### [TASK ITEM]
Reproduce the line containing "BB CREME (116, 258)" and every line after it through the end of the records. Include nothing else.

Stored items
========
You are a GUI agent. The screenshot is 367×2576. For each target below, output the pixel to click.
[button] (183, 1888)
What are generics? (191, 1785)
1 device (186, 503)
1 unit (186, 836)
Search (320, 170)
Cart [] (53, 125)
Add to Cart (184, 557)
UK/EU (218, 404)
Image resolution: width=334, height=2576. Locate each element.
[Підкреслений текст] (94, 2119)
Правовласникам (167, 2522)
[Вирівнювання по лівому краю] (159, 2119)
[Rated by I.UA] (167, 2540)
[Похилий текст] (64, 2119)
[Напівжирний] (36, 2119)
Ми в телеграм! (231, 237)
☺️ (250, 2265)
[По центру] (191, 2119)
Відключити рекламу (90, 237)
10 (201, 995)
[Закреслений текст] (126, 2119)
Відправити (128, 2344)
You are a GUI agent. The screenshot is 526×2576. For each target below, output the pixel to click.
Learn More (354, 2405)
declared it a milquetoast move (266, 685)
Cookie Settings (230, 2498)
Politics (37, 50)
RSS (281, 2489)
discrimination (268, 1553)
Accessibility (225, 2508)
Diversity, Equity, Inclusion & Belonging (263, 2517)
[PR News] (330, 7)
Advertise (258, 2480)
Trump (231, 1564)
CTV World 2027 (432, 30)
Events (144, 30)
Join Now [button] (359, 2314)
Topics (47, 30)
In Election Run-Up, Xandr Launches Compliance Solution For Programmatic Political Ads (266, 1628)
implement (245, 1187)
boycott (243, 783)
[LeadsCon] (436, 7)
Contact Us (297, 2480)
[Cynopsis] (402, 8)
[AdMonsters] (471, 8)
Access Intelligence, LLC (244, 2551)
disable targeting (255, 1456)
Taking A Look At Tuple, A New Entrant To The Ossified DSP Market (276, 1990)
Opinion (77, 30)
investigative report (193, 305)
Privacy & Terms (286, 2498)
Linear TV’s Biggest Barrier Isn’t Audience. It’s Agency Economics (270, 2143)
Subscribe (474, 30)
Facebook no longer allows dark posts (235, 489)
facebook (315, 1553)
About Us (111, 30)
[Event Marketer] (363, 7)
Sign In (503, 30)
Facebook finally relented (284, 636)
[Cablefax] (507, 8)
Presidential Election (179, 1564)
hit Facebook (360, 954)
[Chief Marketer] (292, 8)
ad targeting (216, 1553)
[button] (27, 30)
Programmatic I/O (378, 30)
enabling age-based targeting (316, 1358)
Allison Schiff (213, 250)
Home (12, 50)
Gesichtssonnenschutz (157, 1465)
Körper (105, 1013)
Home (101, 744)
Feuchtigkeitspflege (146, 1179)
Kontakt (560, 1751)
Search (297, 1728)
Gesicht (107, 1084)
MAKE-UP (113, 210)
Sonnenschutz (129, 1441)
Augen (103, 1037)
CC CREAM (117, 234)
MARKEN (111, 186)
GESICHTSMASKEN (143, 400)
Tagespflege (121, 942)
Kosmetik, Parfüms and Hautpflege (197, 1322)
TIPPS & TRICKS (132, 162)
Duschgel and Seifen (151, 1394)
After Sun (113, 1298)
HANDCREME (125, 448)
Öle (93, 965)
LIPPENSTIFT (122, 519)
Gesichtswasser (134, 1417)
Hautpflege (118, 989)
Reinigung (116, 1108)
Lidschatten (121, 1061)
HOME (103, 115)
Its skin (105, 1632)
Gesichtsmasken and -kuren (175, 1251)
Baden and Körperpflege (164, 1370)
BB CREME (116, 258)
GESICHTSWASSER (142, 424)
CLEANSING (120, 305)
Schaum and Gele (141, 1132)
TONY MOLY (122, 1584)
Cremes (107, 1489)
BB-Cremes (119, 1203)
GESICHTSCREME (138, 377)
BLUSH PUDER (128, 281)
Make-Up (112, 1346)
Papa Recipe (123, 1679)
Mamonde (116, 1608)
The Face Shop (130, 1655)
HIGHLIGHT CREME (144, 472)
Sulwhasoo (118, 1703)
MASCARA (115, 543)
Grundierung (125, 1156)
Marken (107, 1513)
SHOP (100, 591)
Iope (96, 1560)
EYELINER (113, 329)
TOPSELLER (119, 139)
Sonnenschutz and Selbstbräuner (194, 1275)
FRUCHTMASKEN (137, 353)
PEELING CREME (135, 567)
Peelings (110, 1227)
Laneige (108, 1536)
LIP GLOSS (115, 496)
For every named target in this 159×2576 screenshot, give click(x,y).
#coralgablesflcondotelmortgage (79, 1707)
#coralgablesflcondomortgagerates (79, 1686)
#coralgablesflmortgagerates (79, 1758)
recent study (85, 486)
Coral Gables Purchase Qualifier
========
### [TASK OUTPUT]
BB CREME (116, 258)
GESICHTSWASSER (142, 424)
CLEANSING (120, 305)
Schaum and Gele (141, 1132)
TONY MOLY (122, 1584)
Cremes (107, 1489)
BB-Cremes (119, 1203)
GESICHTSCREME (138, 377)
BLUSH PUDER (128, 281)
Make-Up (112, 1346)
Papa Recipe (123, 1679)
Mamonde (116, 1608)
The Face Shop (130, 1655)
HIGHLIGHT CREME (144, 472)
Sulwhasoo (118, 1703)
MASCARA (115, 543)
Grundierung (125, 1156)
Marken (107, 1513)
SHOP (100, 591)
Iope (96, 1560)
EYELINER (113, 329)
TOPSELLER (119, 139)
Sonnenschutz and Selbstbräuner (194, 1275)
FRUCHTMASKEN (137, 353)
PEELING CREME (135, 567)
Peelings (110, 1227)
Laneige (108, 1536)
LIP GLOSS (115, 496)
For every named target in this 159×2576 screenshot, give click(x,y).
#coralgablesflcondotelmortgage (79, 1707)
#coralgablesflcondomortgagerates (79, 1686)
#coralgablesflmortgagerates (79, 1758)
recent study (85, 486)
Coral Gables Purchase Qualifier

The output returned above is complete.